The reports are exceedingly rare — six cases out of more than 7 million U.S. inoculations with the one-dose vaccine. But the government recommended a pause in J&J vaccinations this week, not long after European regulators declared that such clots are a rare but possible risk with the AstraZeneca vaccine, a shot made in a similar way but not yet approved for use in the U.S.

At an emergency meeting, advisers to the Centers for Disease Control and Prevention wrestled with the fact that the U.S. has enough vaccine alternatives to do without the J&J vaccine for a time, but other countries anxiously awaiting the one-and-done shot may not.
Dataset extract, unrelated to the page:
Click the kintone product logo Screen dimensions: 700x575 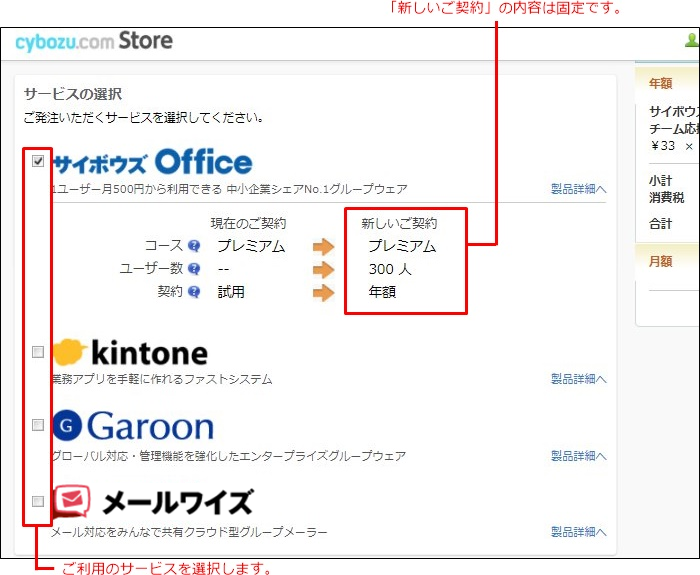coord(131,352)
One committee member, Dr. Grace Lee, was among those who advocated tabling a vote. She echoed concerns about getting more data to better understand the size of the risk and whether it was greater for any particular group of people.

“I continue to feel like we’re in a race against time and the variants, but we need to (move forward) in the safest possible way,” said Lee, of Stanford University.

The clots under investigation are highly unusual. They occurred in strange places, in veins that drain blood from the brain, and in people with abnormally low levels of clot-forming platelets. The six cases raised an alarm bell because that number is at least three times more than experts would have expected to see even of more typical brain-drainage clots, said CDC’s Dr. Tom Shimabukuro.

“What we have here is a picture of clots forming in large vessels where we have low platelets,” Shimabukuro explained. “This usually doesn’t happen,” but it’s similar to European reports with the AstraZeneca vaccine.

The clot concerns could undermine public confidence in a vaccine many hoped would help some of the hardest-to-reach populations — in poor countries or in places like homeless shelters in the U.S.

“We know we are fighting a war against COVID-19,” Dr. Peter Marks, the Food and Drug Administration’s vaccine chief, said Tuesday. But when it comes to side effects, “we don’t, in the United States, have a lot of tolerance for friendly fire.”